EXERCISE DIRECTIONS: Lines with the string "will" in the data below: report how many there are, and write nothing but the number.

Collected data entries:
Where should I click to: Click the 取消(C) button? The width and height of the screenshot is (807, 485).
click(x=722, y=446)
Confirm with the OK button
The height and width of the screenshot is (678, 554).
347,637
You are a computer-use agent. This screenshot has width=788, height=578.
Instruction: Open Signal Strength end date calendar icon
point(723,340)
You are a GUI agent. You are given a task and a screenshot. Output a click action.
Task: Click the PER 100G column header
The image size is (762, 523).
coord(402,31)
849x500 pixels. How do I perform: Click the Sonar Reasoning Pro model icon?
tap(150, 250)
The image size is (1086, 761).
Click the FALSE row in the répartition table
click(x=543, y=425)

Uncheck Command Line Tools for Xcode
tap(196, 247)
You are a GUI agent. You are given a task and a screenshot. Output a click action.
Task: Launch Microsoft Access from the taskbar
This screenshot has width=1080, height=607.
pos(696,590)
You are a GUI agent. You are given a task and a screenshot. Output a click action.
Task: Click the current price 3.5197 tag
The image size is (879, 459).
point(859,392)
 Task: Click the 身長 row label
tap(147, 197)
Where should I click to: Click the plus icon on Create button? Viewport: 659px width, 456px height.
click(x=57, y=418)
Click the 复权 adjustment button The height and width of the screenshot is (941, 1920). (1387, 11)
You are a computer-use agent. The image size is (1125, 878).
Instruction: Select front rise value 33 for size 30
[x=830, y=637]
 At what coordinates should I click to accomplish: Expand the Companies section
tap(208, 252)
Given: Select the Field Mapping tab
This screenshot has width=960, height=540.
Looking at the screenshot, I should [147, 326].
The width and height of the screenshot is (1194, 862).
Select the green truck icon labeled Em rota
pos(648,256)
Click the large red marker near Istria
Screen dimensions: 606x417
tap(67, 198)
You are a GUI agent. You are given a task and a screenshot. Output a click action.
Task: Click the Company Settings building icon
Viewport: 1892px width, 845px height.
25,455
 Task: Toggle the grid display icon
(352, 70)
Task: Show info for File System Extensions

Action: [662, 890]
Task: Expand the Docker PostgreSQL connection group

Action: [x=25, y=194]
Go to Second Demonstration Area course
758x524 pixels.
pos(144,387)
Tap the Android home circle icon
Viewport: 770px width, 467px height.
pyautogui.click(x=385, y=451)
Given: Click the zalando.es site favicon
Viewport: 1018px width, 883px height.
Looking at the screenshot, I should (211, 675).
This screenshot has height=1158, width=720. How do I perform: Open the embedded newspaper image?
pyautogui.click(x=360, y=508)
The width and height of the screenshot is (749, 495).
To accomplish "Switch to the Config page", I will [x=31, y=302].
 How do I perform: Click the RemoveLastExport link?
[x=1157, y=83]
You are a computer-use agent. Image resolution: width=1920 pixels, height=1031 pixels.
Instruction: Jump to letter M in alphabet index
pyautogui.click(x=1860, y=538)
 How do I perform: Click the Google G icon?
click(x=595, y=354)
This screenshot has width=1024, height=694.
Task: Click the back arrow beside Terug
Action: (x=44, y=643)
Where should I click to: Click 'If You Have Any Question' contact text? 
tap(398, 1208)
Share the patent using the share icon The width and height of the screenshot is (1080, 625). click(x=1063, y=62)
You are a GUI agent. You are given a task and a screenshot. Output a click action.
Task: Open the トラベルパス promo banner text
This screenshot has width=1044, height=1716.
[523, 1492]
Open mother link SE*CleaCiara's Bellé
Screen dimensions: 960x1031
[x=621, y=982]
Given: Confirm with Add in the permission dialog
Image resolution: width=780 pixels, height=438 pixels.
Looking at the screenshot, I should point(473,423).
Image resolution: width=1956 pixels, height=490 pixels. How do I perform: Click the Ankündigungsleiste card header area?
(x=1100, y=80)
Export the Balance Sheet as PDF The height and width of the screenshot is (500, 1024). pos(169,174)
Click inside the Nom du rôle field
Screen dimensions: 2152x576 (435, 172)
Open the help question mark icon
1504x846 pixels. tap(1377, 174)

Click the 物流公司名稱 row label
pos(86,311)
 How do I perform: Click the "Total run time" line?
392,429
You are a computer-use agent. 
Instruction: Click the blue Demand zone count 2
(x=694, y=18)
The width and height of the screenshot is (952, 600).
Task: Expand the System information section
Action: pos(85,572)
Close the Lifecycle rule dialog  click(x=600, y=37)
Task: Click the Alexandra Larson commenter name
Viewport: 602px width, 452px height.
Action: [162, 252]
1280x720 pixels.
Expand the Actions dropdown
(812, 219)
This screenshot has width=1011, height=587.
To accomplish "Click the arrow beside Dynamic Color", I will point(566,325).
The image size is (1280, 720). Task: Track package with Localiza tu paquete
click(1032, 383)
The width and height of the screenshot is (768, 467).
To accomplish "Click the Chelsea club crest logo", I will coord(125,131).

OUTPUT OF THE TASK: 3